Christentum ohne „universalistischen Humanitarismus“
Als Band 92 erschien „Langmut. Den Widerstand üben“, verfasst von Uwe Jochum, einem langjährigen Bibliothekar und promovierten Germanisten. Darin behandelt er das zwischen dem Christentum und der Politik bestehende Verhältnis. Der Autor kritisiert vor allem eine humanistische Deutung, gehe es doch in der Bergpredigt nicht um eine „unterwürfige Sklavenmoral“. Die Affektkontrolle sei ebendort die hauptsächliche Botschaft. Es gehe auch nicht um einen „gutmütig-universalistischen Humanitarismus“, sondern um die „Grundlegung einer anderen Politik“.
Der Autor reiht dabei Bibelzitat an Bibelzitat, um sich eben bei seinem Anliegen auf Jesus stützen zu können. Dominante Deutungen seien demgegenüber unangemessen, man solle auf die auf Jesus „zurückgehende mythisch-spirituelle Tradition“ zurückkommen. Nur damit lasse „sich nun allerdings Politik und auch ein Staat machen“. Mit dieser Auffassung soll offenbar das Christentum in der Deutung für das der Neuen Rechten eigene Politikverständnis neu interpretiert werden.
Denken der Neuen Rechten müsse sich nicht legitimieren
Und als Band 93 erschien „Auswege. Eine Suche“, ein Gespräch zwischen Dusan Dostanic, Filipp Fomitschow und Götz Kubitschek. Die beiden Erstgenannten kommen aus Osteuropa, beide referierten auf einer „Akademie“ des formal aufgelösten „Instituts für Staatspolitik“. In dem Band geht es thematisch durcheinander, die unterschiedlichsten Fragen werden berührt. Aufmerksamkeit verdienen dabei die Deutungen darüber, ob die Neue Rechte eine Theoriefähigkeit erlangen könnte. Kubitschek erklärte: „Ich bin der Auffassung, daß sich dieses Denken nicht legitimieren muß, denn es ist wirklichkeitsnah, realitätsnah, es ist nah an der Wesensnatur des Menschen …“.
So begründete er auch seine Einschätzung, dass es kein Manifest der Neuen Rechten geben würde. Mit einem Absolutheitsanspruch wähnt man die Realitätsnähe ebenso auf seiner Seite wie die Wesensnatur. „Die deutsche Idee vom Menschen“, so Kubitschek zuvor, könne „jeden in eine Volksgemeinschaft“ integrieren. Der Kollektivismus gegen die Moderne wäre da der Punkt.
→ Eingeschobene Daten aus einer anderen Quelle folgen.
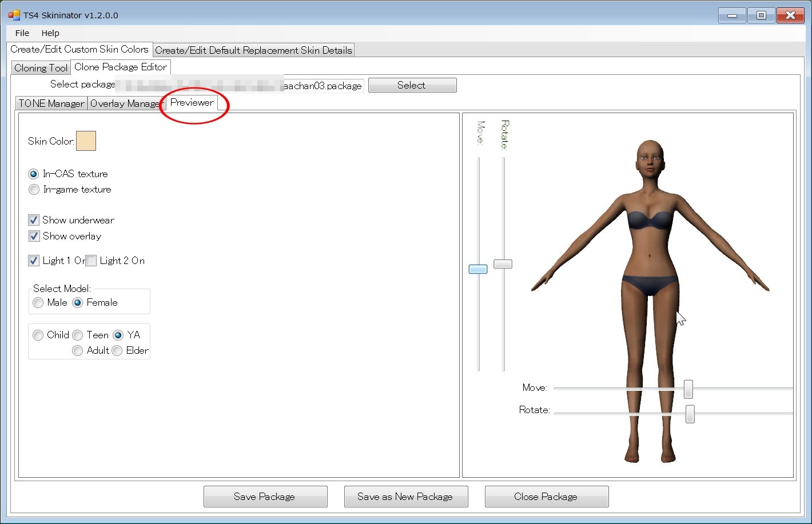Uncheck Show underwear checkbox
This screenshot has width=812, height=524.
point(34,220)
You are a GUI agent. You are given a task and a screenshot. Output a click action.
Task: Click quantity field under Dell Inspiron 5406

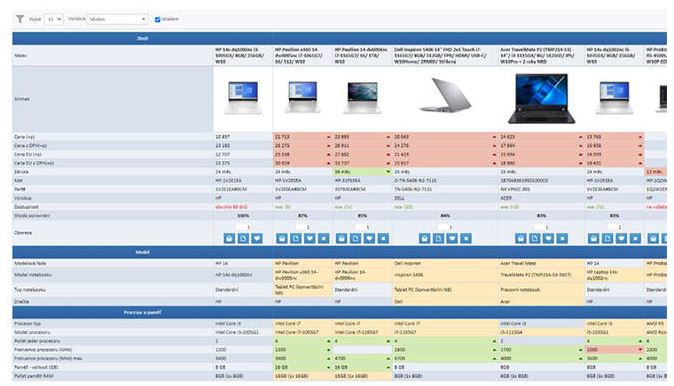click(x=445, y=227)
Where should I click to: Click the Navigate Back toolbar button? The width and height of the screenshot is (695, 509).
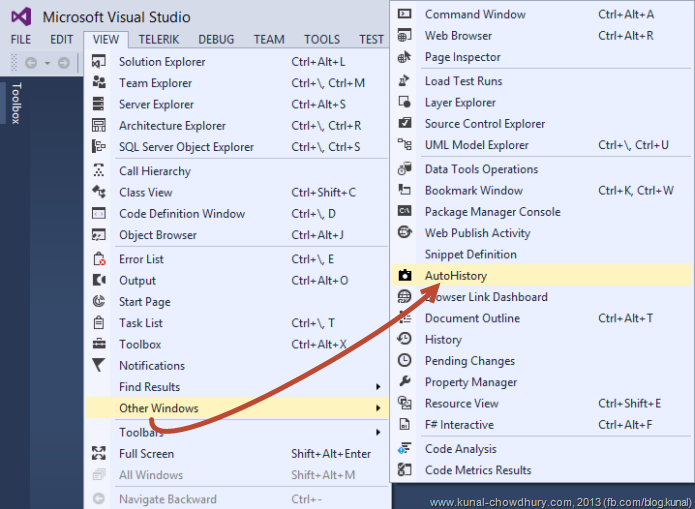pos(31,63)
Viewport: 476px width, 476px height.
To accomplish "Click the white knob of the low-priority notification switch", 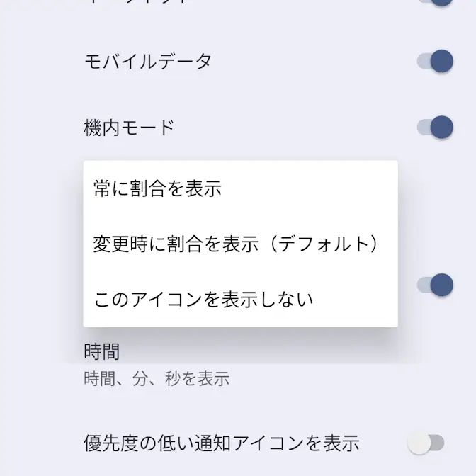I will coord(419,443).
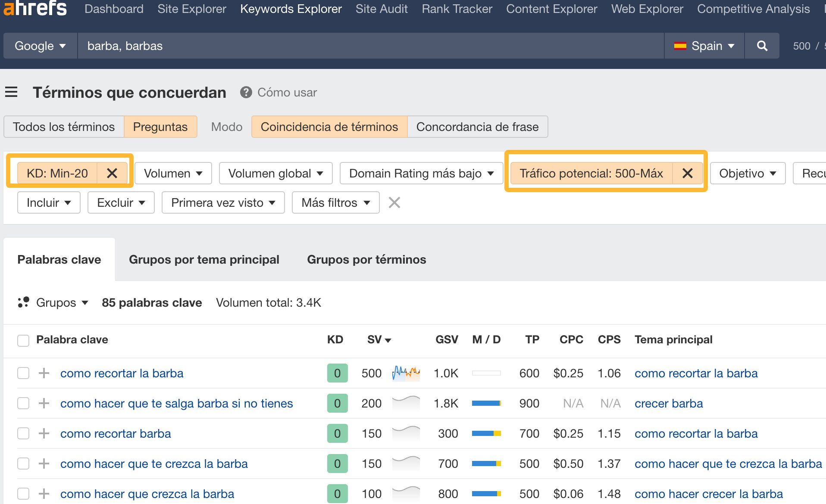Open Site Explorer from the top navigation
The height and width of the screenshot is (504, 826).
pos(191,9)
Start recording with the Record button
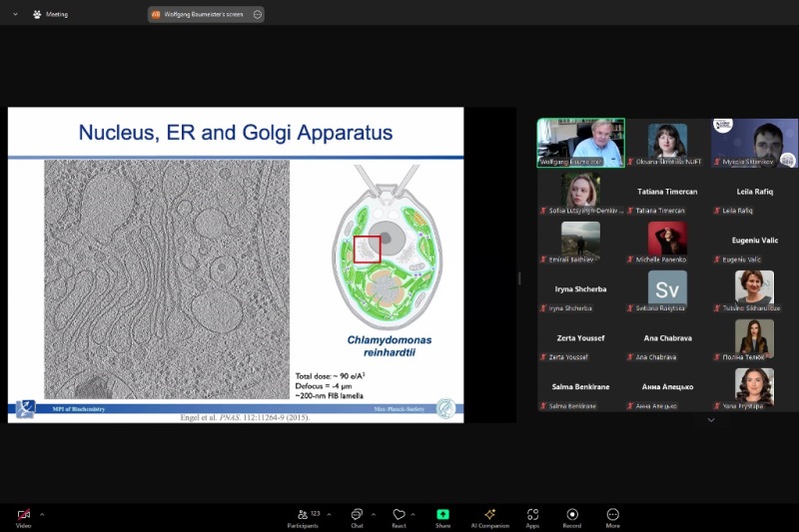799x532 pixels. point(572,515)
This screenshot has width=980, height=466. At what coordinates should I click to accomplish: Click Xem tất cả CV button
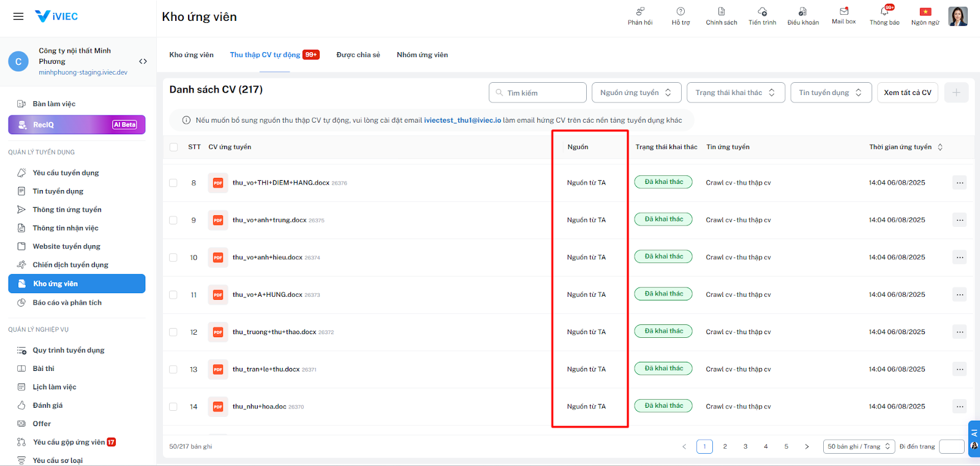click(907, 93)
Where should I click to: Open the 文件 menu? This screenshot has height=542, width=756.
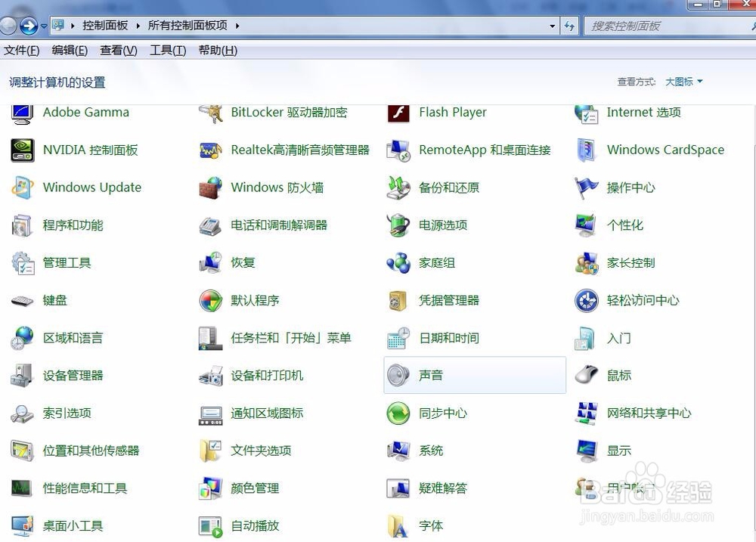click(21, 51)
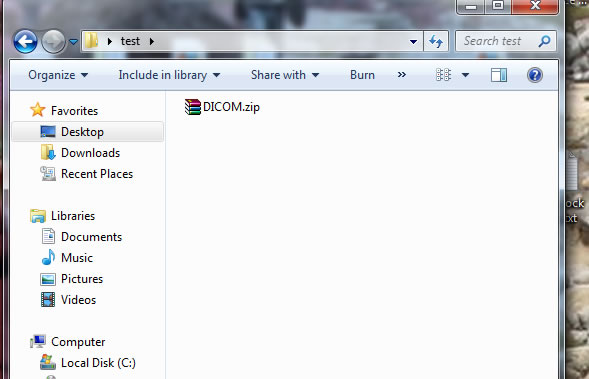Click the Share with menu
The width and height of the screenshot is (589, 379).
285,75
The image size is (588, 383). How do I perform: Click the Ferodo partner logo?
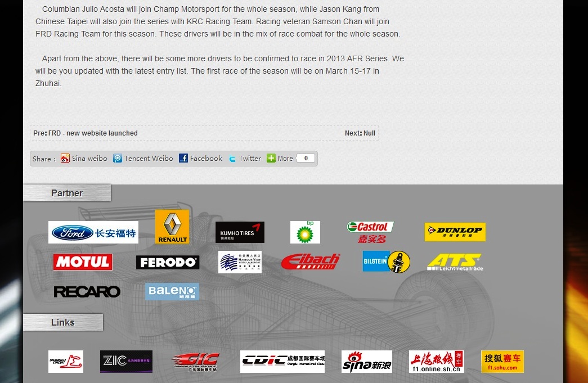pos(168,263)
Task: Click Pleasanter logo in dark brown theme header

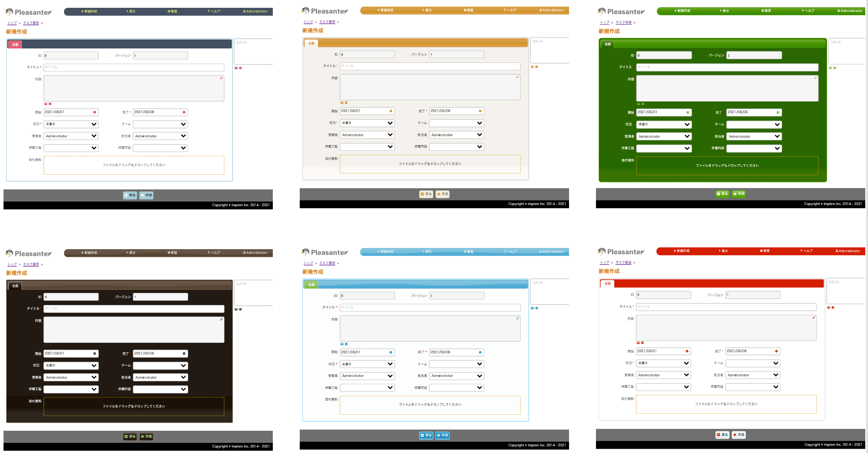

Anthropologie, Christentum und Rechtsstaat als Themen
Während somit das erstgenannte Buch um Christen für das eigene politische Lager wirbt, wollen die anderen „kaplaken“ demgegenüber dezidierter für politische Positionen werben. Gott existiert aber auch für Kubitschek, wie er in dem Gesprächsband für die „deutsche Rechte“ konstatierte. Da sich nun aber die Kirchen politisch in einem anderen Sinne positionieren, bedarf es eben einer eigenen Deutung des Glaubens in einem „rechten“ Sinne. So erklärt sich wohl auch die Aufnahme von Jochum in die „kaplaken“-Reihe.
Der Gesprächsband wirbt demgegenüber für „Klassiker“ wie Positionen, wobei insbesondere Arnold Gehlen mit seinem Menschenbild immer wieder Thema ist. Bekanntlich entwickelte er es in dem Buch „Der Mensch“ von 1940, das er nach 1945 indessen leicht umschreiben musste. Demgegenüber wird der Carl Schmitt-Begeisterung auch weiterhin von Waldstein gehuldigt, einhergehend mit Klagen über den existenten Staat, der angeblich sein Ende als Rechts- zugunsten eines Wertestaates gefunden habe.